Comparative assessment of fracture risk among osteoporosis and osteopenia patients: a cross-sectional study
Abstract
Background: Both osteoporosis and osteopenia remain worldwide public health concerns. They both lead to bone fractures, which can lead to disability and burden on those who are afflicted.
Objectives: To assess and compare fracture risk between these two groups of patients.
Patients and methods: Our cross-sectional study included 82 patients (46 with osteoporosis and 36 with osteopenia) with an average age of 63±9.33 years, who received treatment at the Clinic for Medical Rehabilitation, Clinical Center of Vojvodina in Novi Sad, Serbia. The assessment of the fracture risk was executed by applying the Fracture Assessment Risk (FRAX) index (an algorithm developed by the World Health Organization) based on clinical fracture risks or combination of clinical fracture risks and bone mineral density.
Results: Patients with osteoporosis had significantly higher risk of major fracture compared to patients with osteopenia (p<0.01).
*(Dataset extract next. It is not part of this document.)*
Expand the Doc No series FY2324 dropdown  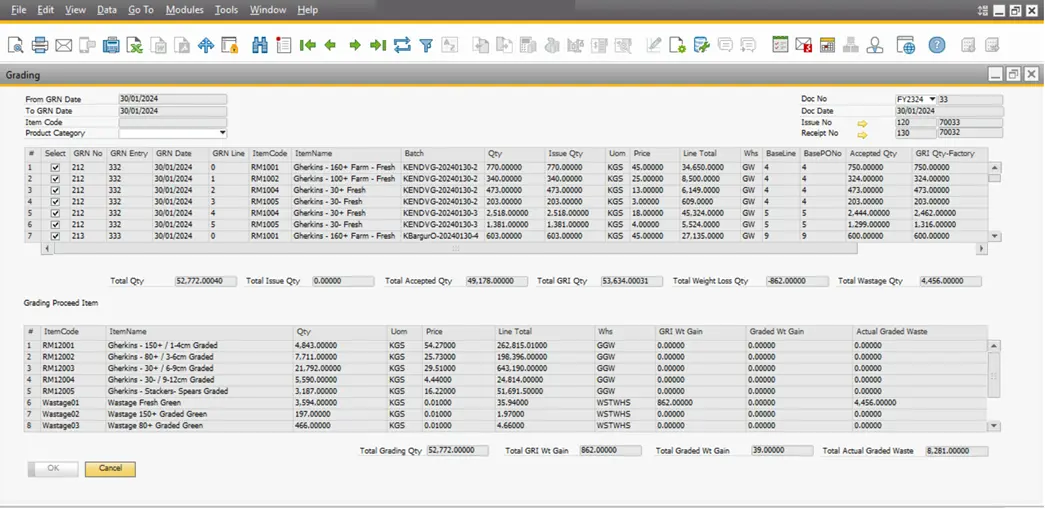932,99
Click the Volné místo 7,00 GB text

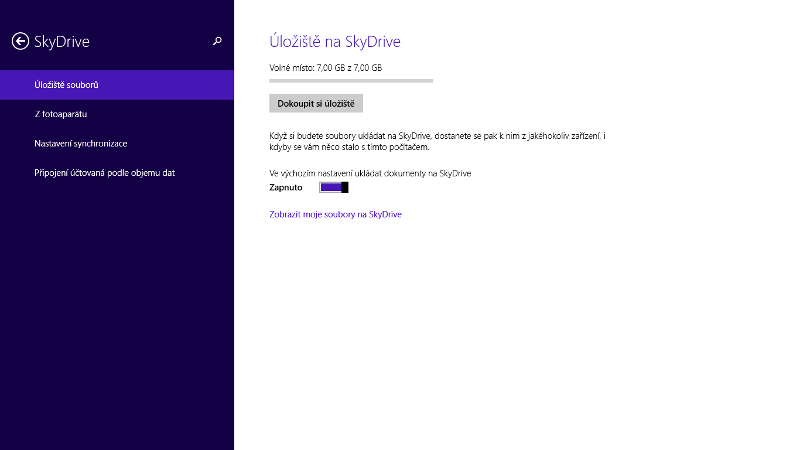coord(325,67)
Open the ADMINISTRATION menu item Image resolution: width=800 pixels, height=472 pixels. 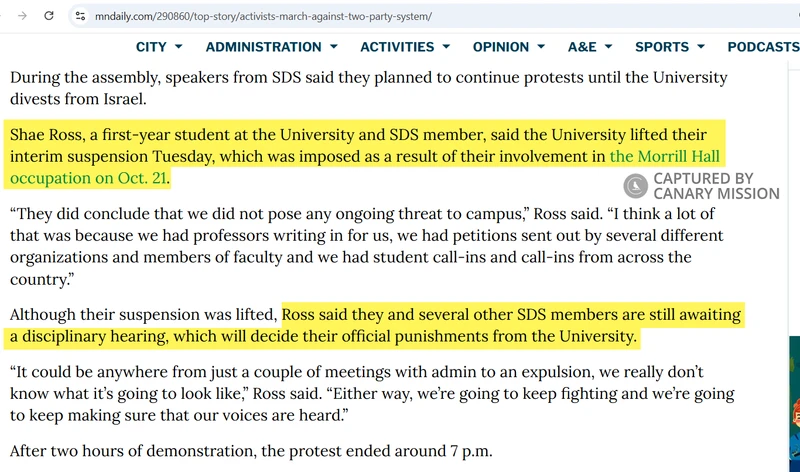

Results from FRAX index in osteoporotic patients showed that more than half (58.70%) of patients had a low risk of fracture; less than one-third of patients (30.43%) had an intermediate risk of major osteoporotic fracture, while almost four out of every 10 (39.96%) had a high risk of hip fracture. The majority of patients with osteopenia (63.89%) had a low risk of major osteoporotic fracture, while 36.11% of them had an intermediate risk. The majority of patients with osteopenia (91.67%) had a low risk of hip fracture. Statistically significant differences in relation to specific fracture risks between patients with osteoporosis and osteopenia, in particular, weight (t=−2.250, p=0.027*) and previous fractures (t=2.985, p=0.004**), were established.
Conclusion: Osteoporosis patients had a high risk of major osteoporotic fracture, while there was no association between the intermediate level for major osteoporotic fracture and osteopenia. For patients suffering from an increased fracture risk, especially those who had already been diagnosed with osteoporosis, preventive measures such as designing individual therapeutic programs should be adopted.